Before the Internet, word-of-mouth and a good reputation were the only two things that mattered. That’s how you found the best restaurants and businesses and how new professional relationships were born.

Well, that referral-based mindset is still very much present and essential in the world of private mortgage notes and note investing.

Referral marketing is all about relationships, and these partnerships take time and care to develop.

How to Build Relationships in Note Investing

Referral Sources for Note BuyersThe biggest thing when looking for referral sources is remembering that with any relationship, both parties should benefit and feel secure.

When someone refers your note buying business, they are trusting that you will behave professionally as your actions now directly reflect upon them. So, reputation is everything.

While it’s just good business to be fair and reliable, it also affects your ability to find future deals.

And be ready to spend some time.

Don’t expect to start your investing career one day and have everyone ready to hand over their client lists.

The good news?

An investment in time up front means having on-going and repeat business down the road. It’s all about putting in the work now to reap benefits in the future.

So, why would another professional refer you business?

Benefits of Referring a Note Source

Remember, this is a business relationship. This isn’t a friend doing a favor. So when a professional refers your business, they are doing it for a reason.

And those reasons aren’t always the same. The reason a Real Estate Agent, Investor, Title Company, Attorney or a Title Company refers your business will vary.

It could be they want to shift their focus to a different transaction. Or perhaps they are looking for a referral fee or commission split. Maybe they have a client that needs to solve a problem by selling the note for cash.

Whatever their reasons, keep in mind that the referral shouldn’t only benefit you. Be prepared to work with them.

Say Thank You

Once the deal is done and the transaction closed, don’t just disappear.

Whatever the relationship and agreement, make sure to drop back in and say “thank you.”

It doesn’t need to be a grand gesture; a simple thank you note will suffice.

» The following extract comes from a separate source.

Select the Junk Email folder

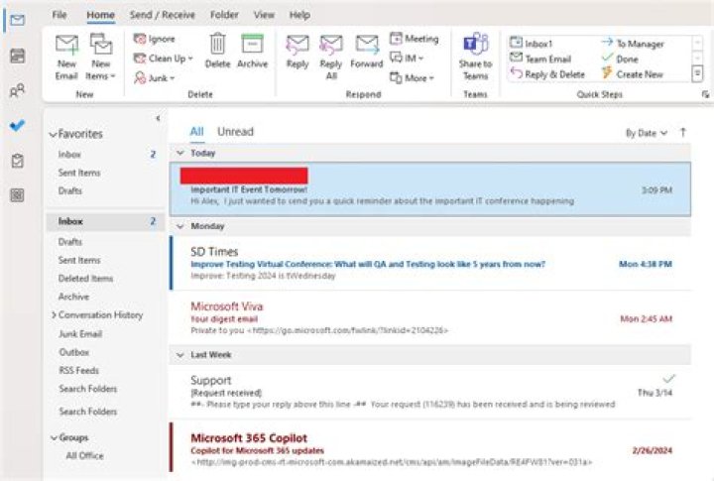pos(79,333)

Feeling extra appreciative? Everyone loves donuts or a basket of fruit and chocolate.

Referral doesn’t lead to a transaction? You should still call and say thank you at a minimum. After all, they took time out of their schedule to refer you.

And should they ask for a referral in the future? Be ready to give it!

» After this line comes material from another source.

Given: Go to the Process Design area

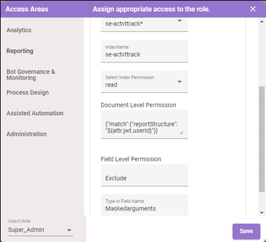Looking at the screenshot, I should coord(27,92).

So, now that you understand the referral relationship, where do you find referral sources for note buyers?

5 Referral Sources for Note Buyers

They can come from anywhere! As long as they know of someone receiving payments on a privately held real estate note, it’s a referral source.

However, that doesn’t mean they are all created equal. Some referral sources offer one to two potential clients while others may know of dozens of potential clients holding notes.

So, here are five referral sources to get you started.

1. Real Estate Agents

With their entire livelihood revolving around buying and selling homes, real estate agents will know sellers that walked away with an owner-financed mortgage note.

2. Real Estate Investment Clubs

These are popular places for investors to discuss financing, buying and renting properties.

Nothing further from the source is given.